EXERCISE AIM: Please copy down the lines below without changing anything.

___ EXCERPTED DATA

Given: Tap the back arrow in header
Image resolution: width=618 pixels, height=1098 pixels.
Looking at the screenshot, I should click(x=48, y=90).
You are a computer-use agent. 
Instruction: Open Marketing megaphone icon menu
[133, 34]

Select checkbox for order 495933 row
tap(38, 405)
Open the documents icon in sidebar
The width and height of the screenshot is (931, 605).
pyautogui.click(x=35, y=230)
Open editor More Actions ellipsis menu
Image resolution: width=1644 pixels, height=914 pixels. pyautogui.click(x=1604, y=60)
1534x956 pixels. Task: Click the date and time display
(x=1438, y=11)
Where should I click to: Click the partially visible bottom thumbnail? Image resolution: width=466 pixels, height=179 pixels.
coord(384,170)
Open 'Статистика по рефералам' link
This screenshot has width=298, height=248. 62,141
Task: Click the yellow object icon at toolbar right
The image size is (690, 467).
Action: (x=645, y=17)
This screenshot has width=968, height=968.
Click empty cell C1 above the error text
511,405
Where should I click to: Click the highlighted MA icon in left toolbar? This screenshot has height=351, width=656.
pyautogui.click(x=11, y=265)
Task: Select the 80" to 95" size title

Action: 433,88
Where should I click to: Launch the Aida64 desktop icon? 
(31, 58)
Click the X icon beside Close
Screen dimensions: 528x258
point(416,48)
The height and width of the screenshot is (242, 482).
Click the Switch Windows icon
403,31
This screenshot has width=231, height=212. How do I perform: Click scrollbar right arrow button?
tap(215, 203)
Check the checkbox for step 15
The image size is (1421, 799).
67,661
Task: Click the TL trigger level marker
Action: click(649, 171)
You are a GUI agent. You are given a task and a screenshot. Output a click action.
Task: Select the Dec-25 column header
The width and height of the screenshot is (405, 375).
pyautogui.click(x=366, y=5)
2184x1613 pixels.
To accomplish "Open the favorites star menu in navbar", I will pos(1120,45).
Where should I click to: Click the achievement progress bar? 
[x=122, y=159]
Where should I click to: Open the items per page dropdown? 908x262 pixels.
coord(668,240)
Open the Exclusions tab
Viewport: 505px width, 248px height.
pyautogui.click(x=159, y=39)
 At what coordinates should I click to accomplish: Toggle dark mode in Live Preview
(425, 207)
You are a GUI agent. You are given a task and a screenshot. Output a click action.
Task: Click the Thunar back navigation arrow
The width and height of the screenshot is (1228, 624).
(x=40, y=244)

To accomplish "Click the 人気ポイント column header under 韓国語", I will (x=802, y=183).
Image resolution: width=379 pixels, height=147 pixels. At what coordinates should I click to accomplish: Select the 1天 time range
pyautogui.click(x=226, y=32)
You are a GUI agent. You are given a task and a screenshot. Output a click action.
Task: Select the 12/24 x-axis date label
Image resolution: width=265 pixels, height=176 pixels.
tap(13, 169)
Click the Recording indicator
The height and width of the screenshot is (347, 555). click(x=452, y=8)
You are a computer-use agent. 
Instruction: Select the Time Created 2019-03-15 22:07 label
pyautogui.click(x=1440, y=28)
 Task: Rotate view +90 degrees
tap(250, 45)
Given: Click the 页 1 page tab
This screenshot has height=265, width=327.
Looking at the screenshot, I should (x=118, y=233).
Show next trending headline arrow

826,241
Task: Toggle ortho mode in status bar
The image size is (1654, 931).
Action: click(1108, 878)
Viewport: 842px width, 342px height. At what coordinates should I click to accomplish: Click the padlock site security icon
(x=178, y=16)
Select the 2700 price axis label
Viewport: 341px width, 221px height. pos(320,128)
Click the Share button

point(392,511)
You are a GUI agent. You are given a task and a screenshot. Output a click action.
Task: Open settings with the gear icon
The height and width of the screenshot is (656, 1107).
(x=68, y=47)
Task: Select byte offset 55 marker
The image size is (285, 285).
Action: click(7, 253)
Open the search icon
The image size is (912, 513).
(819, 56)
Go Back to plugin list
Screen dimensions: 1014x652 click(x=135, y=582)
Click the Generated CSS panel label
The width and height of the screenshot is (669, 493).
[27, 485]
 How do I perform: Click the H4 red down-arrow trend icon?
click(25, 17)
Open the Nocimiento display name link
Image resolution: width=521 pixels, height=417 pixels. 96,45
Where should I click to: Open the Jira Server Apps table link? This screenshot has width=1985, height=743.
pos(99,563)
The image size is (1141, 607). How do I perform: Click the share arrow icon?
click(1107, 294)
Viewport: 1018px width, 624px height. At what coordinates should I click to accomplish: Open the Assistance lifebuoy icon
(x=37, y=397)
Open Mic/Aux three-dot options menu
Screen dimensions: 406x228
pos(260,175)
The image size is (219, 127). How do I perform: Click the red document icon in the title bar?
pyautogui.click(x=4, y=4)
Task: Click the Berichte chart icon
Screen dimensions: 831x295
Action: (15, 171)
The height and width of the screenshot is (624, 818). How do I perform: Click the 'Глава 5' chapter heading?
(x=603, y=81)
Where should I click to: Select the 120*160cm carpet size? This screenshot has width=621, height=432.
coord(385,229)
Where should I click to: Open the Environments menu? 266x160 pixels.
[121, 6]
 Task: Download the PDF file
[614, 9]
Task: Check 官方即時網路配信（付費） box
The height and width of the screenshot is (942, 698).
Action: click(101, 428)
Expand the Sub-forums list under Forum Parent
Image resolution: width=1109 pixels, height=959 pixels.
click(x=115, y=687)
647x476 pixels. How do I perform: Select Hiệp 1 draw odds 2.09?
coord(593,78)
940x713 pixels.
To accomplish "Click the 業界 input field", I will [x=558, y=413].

______

TASK RESPONSE:
Given: Tap the back arrow in header
Image resolution: width=618 pixels, height=1098 pixels.
Looking at the screenshot, I should click(x=48, y=90).
You are a computer-use agent. 
Instruction: Open Marketing megaphone icon menu
[133, 34]

Select checkbox for order 495933 row
tap(38, 405)
Open the documents icon in sidebar
The width and height of the screenshot is (931, 605).
pyautogui.click(x=35, y=230)
Open editor More Actions ellipsis menu
Image resolution: width=1644 pixels, height=914 pixels. pyautogui.click(x=1604, y=60)
1534x956 pixels. Task: Click the date and time display
(x=1438, y=11)
Where should I click to: Click the partially visible bottom thumbnail? Image resolution: width=466 pixels, height=179 pixels.
coord(384,170)
Open 'Статистика по рефералам' link
This screenshot has width=298, height=248. 62,141
Task: Click the yellow object icon at toolbar right
The image size is (690, 467).
Action: (x=645, y=17)
This screenshot has width=968, height=968.
Click empty cell C1 above the error text
511,405
Where should I click to: Click the highlighted MA icon in left toolbar? This screenshot has height=351, width=656.
pyautogui.click(x=11, y=265)
Task: Select the 80" to 95" size title

Action: 433,88
Where should I click to: Launch the Aida64 desktop icon? 
(31, 58)
Click the X icon beside Close
Screen dimensions: 528x258
point(416,48)
The height and width of the screenshot is (242, 482).
Click the Switch Windows icon
403,31
This screenshot has width=231, height=212. How do I perform: Click scrollbar right arrow button?
tap(215, 203)
Check the checkbox for step 15
The image size is (1421, 799).
67,661
Task: Click the TL trigger level marker
Action: click(649, 171)
You are a GUI agent. You are given a task and a screenshot. Output a click action.
Task: Select the Dec-25 column header
The width and height of the screenshot is (405, 375).
pyautogui.click(x=366, y=5)
2184x1613 pixels.
To accomplish "Open the favorites star menu in navbar", I will pos(1120,45).
Where should I click to: Click the achievement progress bar? 
[x=122, y=159]
Where should I click to: Open the items per page dropdown? 908x262 pixels.
coord(668,240)
Open the Exclusions tab
Viewport: 505px width, 248px height.
pyautogui.click(x=159, y=39)
 At what coordinates should I click to accomplish: Toggle dark mode in Live Preview
(425, 207)
You are a GUI agent. You are given a task and a screenshot. Output a click action.
Task: Click the Thunar back navigation arrow
The width and height of the screenshot is (1228, 624).
(x=40, y=244)

To accomplish "Click the 人気ポイント column header under 韓国語", I will (x=802, y=183).
Image resolution: width=379 pixels, height=147 pixels. At what coordinates should I click to accomplish: Select the 1天 time range
pyautogui.click(x=226, y=32)
You are a GUI agent. You are given a task and a screenshot. Output a click action.
Task: Select the 12/24 x-axis date label
Image resolution: width=265 pixels, height=176 pixels.
tap(13, 169)
Click the Recording indicator
The height and width of the screenshot is (347, 555). click(x=452, y=8)
You are a computer-use agent. 
Instruction: Select the Time Created 2019-03-15 22:07 label
pyautogui.click(x=1440, y=28)
 Task: Rotate view +90 degrees
tap(250, 45)
Given: Click the 页 1 page tab
This screenshot has height=265, width=327.
Looking at the screenshot, I should (x=118, y=233).
Show next trending headline arrow

826,241
Task: Toggle ortho mode in status bar
The image size is (1654, 931).
Action: click(1108, 878)
Viewport: 842px width, 342px height. At what coordinates should I click to accomplish: Click the padlock site security icon
(x=178, y=16)
Select the 2700 price axis label
Viewport: 341px width, 221px height. pos(320,128)
Click the Share button

point(392,511)
You are a GUI agent. You are given a task and a screenshot. Output a click action.
Task: Open settings with the gear icon
The height and width of the screenshot is (656, 1107).
(x=68, y=47)
Task: Select byte offset 55 marker
The image size is (285, 285).
Action: click(7, 253)
Open the search icon
The image size is (912, 513).
(819, 56)
Go Back to plugin list
Screen dimensions: 1014x652 click(x=135, y=582)
Click the Generated CSS panel label
The width and height of the screenshot is (669, 493).
[27, 485]
 How do I perform: Click the H4 red down-arrow trend icon?
click(25, 17)
Open the Nocimiento display name link
Image resolution: width=521 pixels, height=417 pixels. 96,45
Where should I click to: Open the Jira Server Apps table link? This screenshot has width=1985, height=743.
pos(99,563)
The image size is (1141, 607). How do I perform: Click the share arrow icon?
click(1107, 294)
Viewport: 1018px width, 624px height. At what coordinates should I click to accomplish: Open the Assistance lifebuoy icon
(x=37, y=397)
Open Mic/Aux three-dot options menu
Screen dimensions: 406x228
pos(260,175)
The image size is (219, 127). How do I perform: Click the red document icon in the title bar?
pyautogui.click(x=4, y=4)
Task: Click the Berichte chart icon
Screen dimensions: 831x295
Action: (15, 171)
The height and width of the screenshot is (624, 818). How do I perform: Click the 'Глава 5' chapter heading?
(x=603, y=81)
Where should I click to: Select the 120*160cm carpet size? This screenshot has width=621, height=432.
coord(385,229)
Where should I click to: Open the Environments menu? 266x160 pixels.
[121, 6]
 Task: Download the PDF file
[614, 9]
Task: Check 官方即時網路配信（付費） box
The height and width of the screenshot is (942, 698).
Action: click(101, 428)
Expand the Sub-forums list under Forum Parent
Image resolution: width=1109 pixels, height=959 pixels.
click(x=115, y=687)
647x476 pixels. How do I perform: Select Hiệp 1 draw odds 2.09?
coord(593,78)
940x713 pixels.
To accomplish "Click the 業界 input field", I will [x=558, y=413].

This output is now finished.